#### TASK DIRECTIONS
From the line that contains "[Sabanas y Forros] (357, 1070)" to the last line of the entries, set down each line exactly as written, both ends included, with nothing else.

[Collection entries]
==============================

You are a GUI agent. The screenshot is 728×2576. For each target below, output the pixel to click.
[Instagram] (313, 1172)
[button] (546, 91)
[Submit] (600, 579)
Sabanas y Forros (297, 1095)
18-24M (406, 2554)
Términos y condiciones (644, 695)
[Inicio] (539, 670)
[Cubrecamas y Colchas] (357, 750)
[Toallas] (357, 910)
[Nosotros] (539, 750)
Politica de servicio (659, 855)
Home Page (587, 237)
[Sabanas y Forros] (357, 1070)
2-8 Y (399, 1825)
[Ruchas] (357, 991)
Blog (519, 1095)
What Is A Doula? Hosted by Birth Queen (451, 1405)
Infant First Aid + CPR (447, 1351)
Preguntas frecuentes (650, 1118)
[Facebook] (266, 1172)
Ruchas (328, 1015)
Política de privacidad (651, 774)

==============================

#### RESPONSE BELOW
[Sabanas y Forros] (357, 1070)
2-8 Y (399, 1825)
[Ruchas] (357, 991)
Blog (519, 1095)
What Is A Doula? Hosted by Birth Queen (451, 1405)
Infant First Aid + CPR (447, 1351)
Preguntas frecuentes (650, 1118)
[Facebook] (266, 1172)
Ruchas (328, 1015)
Política de privacidad (651, 774)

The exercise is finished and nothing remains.